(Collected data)
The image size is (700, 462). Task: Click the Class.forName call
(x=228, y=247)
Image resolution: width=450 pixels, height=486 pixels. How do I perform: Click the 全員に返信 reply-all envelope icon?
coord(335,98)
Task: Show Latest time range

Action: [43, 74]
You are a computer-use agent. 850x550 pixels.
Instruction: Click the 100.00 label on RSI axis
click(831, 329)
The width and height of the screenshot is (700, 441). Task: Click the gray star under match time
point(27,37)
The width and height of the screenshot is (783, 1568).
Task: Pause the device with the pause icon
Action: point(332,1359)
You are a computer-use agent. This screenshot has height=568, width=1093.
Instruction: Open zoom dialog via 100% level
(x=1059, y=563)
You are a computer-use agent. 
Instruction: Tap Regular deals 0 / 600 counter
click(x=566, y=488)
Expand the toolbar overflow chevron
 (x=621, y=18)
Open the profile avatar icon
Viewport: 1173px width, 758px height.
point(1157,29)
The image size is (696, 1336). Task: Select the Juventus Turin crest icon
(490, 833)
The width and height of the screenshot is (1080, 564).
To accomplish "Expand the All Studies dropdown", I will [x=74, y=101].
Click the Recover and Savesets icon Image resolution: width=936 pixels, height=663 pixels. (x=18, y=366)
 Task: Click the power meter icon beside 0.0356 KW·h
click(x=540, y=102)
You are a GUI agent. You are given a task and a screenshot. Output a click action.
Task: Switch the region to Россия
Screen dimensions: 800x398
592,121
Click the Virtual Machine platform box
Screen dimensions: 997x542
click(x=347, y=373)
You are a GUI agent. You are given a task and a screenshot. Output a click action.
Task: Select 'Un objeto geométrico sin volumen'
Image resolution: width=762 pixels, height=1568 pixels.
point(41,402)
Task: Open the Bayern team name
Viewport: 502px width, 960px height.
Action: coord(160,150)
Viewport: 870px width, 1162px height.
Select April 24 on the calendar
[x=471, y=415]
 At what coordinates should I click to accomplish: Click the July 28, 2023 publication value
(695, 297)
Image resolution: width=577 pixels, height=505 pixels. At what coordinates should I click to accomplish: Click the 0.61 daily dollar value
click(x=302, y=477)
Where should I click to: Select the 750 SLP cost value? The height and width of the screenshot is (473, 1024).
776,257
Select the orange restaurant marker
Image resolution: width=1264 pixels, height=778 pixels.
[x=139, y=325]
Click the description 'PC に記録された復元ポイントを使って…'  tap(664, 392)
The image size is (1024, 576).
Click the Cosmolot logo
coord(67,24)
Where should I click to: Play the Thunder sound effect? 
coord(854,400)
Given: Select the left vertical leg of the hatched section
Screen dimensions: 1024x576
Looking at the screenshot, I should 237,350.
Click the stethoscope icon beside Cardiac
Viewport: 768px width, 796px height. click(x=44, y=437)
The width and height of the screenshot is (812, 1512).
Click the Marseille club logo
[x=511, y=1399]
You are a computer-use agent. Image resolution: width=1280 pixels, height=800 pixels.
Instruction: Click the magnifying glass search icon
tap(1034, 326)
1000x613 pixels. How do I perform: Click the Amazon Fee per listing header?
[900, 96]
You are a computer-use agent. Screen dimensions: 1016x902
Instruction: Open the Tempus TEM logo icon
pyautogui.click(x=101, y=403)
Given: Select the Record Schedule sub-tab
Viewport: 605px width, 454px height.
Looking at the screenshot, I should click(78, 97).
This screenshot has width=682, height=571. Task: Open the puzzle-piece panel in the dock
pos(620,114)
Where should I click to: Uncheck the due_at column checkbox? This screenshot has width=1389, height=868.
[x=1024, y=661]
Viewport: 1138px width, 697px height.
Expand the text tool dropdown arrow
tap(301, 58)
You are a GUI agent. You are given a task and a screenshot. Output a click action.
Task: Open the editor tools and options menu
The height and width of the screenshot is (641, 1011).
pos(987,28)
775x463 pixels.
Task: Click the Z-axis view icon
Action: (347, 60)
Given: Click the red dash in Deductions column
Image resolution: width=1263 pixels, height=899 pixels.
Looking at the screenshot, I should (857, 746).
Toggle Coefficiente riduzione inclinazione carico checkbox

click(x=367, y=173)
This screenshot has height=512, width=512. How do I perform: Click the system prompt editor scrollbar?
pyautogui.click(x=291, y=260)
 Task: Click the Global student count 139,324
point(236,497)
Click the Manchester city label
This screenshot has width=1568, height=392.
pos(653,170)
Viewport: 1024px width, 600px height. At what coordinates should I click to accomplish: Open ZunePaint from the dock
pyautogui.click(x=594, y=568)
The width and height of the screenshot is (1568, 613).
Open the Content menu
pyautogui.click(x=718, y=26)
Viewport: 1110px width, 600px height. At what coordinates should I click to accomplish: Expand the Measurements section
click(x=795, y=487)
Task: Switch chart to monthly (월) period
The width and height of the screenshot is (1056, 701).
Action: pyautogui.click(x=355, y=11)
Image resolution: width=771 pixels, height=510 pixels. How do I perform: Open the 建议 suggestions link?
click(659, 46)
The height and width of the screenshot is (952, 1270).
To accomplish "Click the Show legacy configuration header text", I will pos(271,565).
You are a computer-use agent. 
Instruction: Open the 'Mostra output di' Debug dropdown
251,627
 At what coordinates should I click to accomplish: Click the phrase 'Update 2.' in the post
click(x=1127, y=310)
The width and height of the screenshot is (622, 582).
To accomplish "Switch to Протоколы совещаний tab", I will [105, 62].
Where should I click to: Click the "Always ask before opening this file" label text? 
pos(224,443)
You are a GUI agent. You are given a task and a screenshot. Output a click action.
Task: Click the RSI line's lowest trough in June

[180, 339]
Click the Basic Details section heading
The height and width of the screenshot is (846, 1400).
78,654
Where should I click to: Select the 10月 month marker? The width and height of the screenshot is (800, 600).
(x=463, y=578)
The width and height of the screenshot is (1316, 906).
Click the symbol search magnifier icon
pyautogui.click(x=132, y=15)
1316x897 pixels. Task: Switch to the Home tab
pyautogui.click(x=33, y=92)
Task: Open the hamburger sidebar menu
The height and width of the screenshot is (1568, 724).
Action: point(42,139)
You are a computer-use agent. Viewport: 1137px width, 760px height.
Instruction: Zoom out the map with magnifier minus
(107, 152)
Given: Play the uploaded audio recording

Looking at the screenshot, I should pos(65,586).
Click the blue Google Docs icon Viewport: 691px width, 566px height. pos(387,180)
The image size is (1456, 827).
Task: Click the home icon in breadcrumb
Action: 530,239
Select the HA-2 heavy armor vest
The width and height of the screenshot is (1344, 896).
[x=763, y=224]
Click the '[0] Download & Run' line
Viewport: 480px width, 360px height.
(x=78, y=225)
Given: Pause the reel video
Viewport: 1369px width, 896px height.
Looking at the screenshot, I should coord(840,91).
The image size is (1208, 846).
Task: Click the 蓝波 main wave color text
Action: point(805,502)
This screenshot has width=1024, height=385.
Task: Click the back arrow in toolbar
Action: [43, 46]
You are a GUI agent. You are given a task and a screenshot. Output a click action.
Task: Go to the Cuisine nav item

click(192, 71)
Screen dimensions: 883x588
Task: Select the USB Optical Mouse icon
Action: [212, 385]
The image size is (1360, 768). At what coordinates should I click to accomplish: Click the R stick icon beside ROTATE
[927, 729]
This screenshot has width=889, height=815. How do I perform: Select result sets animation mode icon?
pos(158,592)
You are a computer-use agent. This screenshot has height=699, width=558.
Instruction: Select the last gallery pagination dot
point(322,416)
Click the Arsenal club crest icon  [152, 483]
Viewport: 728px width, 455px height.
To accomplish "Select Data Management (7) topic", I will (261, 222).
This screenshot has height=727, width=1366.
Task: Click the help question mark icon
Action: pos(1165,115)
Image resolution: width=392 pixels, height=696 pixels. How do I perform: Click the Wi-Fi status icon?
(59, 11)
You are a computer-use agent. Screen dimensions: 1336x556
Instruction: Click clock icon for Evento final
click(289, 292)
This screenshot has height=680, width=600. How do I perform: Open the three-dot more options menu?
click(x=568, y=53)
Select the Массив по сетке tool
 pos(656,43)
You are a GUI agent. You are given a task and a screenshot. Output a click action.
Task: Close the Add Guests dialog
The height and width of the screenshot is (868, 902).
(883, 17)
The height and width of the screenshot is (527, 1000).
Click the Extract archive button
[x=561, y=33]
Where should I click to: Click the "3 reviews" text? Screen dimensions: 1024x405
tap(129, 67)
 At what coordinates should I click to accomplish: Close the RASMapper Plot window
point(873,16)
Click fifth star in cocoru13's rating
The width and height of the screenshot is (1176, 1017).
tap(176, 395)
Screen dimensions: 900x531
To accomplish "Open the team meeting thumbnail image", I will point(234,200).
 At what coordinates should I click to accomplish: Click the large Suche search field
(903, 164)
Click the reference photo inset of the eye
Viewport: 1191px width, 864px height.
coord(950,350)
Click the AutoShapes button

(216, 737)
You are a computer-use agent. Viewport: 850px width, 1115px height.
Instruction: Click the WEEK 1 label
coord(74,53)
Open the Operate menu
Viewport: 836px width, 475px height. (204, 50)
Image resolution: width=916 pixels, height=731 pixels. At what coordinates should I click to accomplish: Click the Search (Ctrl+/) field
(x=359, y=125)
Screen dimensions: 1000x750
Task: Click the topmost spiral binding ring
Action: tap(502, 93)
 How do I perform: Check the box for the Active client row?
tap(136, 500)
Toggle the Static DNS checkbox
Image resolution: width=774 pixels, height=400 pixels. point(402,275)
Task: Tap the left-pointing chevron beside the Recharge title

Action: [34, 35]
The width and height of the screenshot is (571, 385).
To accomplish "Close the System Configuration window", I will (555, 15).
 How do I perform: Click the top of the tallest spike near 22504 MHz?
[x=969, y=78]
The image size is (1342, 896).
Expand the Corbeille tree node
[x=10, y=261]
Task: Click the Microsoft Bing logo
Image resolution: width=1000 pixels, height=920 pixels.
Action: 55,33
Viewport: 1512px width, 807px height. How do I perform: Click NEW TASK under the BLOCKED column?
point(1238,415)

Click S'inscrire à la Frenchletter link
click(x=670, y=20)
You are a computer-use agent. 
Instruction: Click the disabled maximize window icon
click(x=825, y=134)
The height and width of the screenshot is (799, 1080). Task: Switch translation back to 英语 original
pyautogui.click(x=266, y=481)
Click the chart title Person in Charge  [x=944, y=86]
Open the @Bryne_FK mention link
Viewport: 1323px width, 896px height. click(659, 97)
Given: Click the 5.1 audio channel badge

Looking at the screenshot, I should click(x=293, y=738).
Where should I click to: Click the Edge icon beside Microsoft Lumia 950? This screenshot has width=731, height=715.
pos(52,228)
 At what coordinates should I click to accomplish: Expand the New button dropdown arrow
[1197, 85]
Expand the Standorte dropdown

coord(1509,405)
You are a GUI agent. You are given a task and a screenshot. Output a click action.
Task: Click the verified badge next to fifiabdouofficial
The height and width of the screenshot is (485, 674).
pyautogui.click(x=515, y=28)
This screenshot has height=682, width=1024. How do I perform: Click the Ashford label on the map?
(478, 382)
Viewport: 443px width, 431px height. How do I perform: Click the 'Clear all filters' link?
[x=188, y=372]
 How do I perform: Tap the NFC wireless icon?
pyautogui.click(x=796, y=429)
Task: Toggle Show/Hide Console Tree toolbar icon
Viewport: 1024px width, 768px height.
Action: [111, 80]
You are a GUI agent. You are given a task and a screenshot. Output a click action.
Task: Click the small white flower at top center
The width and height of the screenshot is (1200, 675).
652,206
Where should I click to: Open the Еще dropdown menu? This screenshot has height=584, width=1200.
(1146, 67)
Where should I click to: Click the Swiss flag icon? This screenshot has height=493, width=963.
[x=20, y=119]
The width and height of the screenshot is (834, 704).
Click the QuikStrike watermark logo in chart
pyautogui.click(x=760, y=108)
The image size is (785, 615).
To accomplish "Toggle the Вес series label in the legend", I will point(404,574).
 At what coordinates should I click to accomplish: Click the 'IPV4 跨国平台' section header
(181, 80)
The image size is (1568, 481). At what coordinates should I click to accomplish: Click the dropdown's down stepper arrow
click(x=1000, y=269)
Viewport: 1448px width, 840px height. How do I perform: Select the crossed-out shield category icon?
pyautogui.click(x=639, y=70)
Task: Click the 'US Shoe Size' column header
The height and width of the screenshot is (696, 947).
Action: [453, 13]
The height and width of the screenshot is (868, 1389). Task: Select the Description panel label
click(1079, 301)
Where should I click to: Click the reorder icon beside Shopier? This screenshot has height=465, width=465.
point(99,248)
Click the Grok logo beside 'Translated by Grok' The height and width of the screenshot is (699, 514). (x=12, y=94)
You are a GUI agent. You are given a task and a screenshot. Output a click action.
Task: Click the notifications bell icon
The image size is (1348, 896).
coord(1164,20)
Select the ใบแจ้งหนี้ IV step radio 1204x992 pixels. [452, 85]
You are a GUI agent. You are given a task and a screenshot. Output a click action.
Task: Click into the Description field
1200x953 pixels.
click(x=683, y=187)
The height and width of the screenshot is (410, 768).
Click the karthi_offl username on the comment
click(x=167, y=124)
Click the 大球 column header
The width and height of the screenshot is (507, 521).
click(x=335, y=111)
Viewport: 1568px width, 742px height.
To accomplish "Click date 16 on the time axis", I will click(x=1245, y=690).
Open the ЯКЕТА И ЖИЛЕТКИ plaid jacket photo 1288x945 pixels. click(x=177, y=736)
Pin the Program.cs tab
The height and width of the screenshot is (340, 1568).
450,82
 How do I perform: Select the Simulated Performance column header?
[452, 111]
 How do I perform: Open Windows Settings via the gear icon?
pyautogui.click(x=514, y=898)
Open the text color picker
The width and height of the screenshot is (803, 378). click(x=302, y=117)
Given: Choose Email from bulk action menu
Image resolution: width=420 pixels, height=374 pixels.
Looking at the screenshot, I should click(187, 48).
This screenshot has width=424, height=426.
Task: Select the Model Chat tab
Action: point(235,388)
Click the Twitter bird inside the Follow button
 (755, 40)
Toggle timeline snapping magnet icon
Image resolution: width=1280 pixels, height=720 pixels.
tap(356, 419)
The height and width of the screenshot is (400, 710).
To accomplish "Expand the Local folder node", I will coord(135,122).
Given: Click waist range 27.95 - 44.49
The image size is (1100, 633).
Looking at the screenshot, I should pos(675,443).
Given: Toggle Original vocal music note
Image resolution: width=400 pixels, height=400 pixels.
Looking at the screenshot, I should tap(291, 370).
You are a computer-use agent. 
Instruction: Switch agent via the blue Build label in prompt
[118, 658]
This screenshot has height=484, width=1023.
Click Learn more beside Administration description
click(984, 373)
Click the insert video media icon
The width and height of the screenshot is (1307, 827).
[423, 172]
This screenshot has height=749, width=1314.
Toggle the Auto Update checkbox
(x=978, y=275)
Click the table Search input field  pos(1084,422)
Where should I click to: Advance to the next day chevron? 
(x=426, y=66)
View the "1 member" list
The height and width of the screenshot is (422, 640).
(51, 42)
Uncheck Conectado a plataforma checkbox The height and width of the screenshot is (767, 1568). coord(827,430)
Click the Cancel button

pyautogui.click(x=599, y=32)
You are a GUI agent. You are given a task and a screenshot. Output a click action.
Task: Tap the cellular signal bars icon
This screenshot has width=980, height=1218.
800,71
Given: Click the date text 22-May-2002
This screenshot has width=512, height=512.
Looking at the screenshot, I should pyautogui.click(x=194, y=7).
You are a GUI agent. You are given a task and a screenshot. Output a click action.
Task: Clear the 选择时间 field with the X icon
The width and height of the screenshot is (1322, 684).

● What you need to do
How many lines of these entries contain the string "team"? Reply with the number alone.

● Result of the task
2